An important component to maintaining that momentum in the breather between formal full-lengths, Corgan’s solo cover of Fleetwood Mac’s “Landslide” recorded live at the BBC was released as a Pisces single in late 1994 and peaked at #30 on the Billboard charts that December. In the land before “Bullet With Butterfly Wings,” “Landslide” was ubiquitous on modern rock radio; anecdotally speaking, it stayed that way in certain parts of the country for years after, too, inescapable long after its relevance as a stopgap single. As a result, it’s no exaggeration to say that, “Zero” notwithstanding, “Landslide” is the most important Smashing Pumpkins song to me — not because I love it, but because I really, really don’t.
“I don’t love it” is too tepid for how I feel about the Pumpkins’ “Landslide” cover, actually. Let’s try again: I hate this song. It’s bad in so many ways, and it makes an impressive case both for voting against this essay and for never listening to The Smashing Pumpkins again. But it’s also crucial because it taught me how to think about art more critically, how to consider that even your favorites could be flawed. It taught me to kill my idols. It paved the way for learning there are no heroes.
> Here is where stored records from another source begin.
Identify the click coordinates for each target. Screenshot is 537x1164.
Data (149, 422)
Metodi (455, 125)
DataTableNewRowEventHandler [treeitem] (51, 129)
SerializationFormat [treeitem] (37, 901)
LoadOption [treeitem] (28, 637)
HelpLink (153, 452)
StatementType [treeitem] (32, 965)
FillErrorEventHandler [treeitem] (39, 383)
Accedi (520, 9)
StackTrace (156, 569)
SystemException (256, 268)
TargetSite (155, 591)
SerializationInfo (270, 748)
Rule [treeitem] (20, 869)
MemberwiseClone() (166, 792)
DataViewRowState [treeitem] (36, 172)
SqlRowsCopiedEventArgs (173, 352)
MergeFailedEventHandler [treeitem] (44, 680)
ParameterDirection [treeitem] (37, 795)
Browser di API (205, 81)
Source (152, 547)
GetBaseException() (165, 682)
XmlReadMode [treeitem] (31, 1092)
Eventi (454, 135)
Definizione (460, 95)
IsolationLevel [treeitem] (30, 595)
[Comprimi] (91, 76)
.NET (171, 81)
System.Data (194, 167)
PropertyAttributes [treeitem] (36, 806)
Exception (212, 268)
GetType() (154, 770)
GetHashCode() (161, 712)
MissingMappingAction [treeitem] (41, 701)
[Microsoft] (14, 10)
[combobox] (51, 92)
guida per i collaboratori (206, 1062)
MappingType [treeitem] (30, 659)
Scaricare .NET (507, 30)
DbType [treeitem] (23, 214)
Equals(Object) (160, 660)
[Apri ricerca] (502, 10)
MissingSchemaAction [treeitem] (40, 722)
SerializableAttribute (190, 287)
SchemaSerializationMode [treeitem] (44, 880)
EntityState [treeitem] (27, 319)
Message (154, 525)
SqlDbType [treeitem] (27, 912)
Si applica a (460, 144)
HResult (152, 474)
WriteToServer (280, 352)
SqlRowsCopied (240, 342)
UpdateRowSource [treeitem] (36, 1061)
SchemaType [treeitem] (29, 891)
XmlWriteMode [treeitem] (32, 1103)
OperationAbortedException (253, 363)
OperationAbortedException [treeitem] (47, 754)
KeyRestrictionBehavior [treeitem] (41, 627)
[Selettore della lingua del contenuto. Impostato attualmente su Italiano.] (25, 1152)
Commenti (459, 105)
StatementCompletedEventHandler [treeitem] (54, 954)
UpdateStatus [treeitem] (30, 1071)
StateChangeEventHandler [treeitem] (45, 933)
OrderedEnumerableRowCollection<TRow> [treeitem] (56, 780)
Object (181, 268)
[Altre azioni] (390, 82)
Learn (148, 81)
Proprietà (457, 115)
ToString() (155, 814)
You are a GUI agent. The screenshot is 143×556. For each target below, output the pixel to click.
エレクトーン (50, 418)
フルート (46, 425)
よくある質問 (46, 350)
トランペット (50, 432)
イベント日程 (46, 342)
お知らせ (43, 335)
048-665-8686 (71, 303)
And it prepared me well not just for second-guessing my own instincts, but also for grappling (and coping) with a modern world plagued by everything from environmental disasters to institutional rot to misleading overinformation. It showed, ultimately, how nothing is beyond reproach. Everything good must come qualified. Maybe it’s why I became a professional fact-checker and copy editor.
So, okay: Those are some big, bleak leaps! Let’s take a step back, then, and first address what’s good about this song. Almost half a century ago, Stevie Nicks peered out a Colorado window and came up with a wonderful metaphor. It’s a song about being in flux, the uncertain liminal state between wherever there was and wherever here will be, a place every person knows to some degree. Its lyrics don’t read as forced, Buckingham’s guitar on the original an understated complement allowing Stevie to use the full range of her voice to get her message across. It’s sweet without being sickly sentimental, and numerous covers in its wake only drive home that the jury has long been in, the evidence incontrovertible: There is no better version of “Landslide” than the original.
There is also no worse version than what Billy Corgan offers up on Pisces Iscariot (aside from, I guess I should also qualify this, every other time he’s played it). Let’s leave aside that even Fleetwood Mac didn’t think it was worth making a single. It’s not just that it’s a solo acoustic performance, though that doesn’t help the cause; like cars and jets, I believe rock music is best at high volume (say what you will, but at least “Bullet With Butterfly Wings” has some rich licks scrawled across the underlying histrionics). Still, I’ve never shied away from enjoying a number on the quiet side. Unfortunately, unlike Nicks, who can handle the weight of her own song, Billy evidently struggles and everyone ends up coming off all the worse for it. One of Brian Eno’s Oblique Strategies says to look closely at the most embarrassing detail and amplify it; “Landslide” offers us the unique thrill of hearing Billy look closely and amplify every embarrassing detail.
He admits in the Pisces liner notes that he didn’t even know how to play this song correctly before Jimmy Flemion of The Frogs corrected him. It’s unclear from the booklet if Billy had figured it out by the time of the BBC recording, but a side-by-side listen with the original sure seems to suggest he didn’t. It’s a lax, spartan interpretation.
Even that could be forgiven, however, were it not for Corgan’s delivery. Can you hear that there, on the breeze? Well, of course you can: The wince you just made was you recalling Billy Corgan’s voice at its most irritating. I once heard his singing described as a drowning rat, which I long found funny but got a little defensive about because there are plenty of instances where that isn’t the case, where his delivery elides his worst characteristics—“Soma,” say, or “Perfect,” which really is, or “French Movie Theme.” Not here. God, just listening back to this again is painful. He repeatedly struggles, then abandons the high notes. In some places he’s rushing his delivery for no reason, others he’s on beat but unwilling (or, more likely, unable) to sustain notes and, thus, the performance. But what might be the real coup de grâce for anyone looking to give this cover (and band) a chance is the way he draws out the “I’m” in “I’m getting older, too”—real mercury-down-the-ear-canal type stuff. I get angry just thinking about it.
Even before they rebooted as a lamentable simulacrum of their first run, The Smashing Pumpkins had a ton of covers both recorded and live. Most of them are inoffensively middling; the band was never better than when they played their own material. But “Landslide” is a special case of musical taxidermy, eviscerating the original’s real-time adult maturation and stuffing it instead with stunted teen angst too ridiculous to acknowledge.
It has, of course, featured regularly in setlists since 2008. Fans love the cover. So does Stevie Nicks.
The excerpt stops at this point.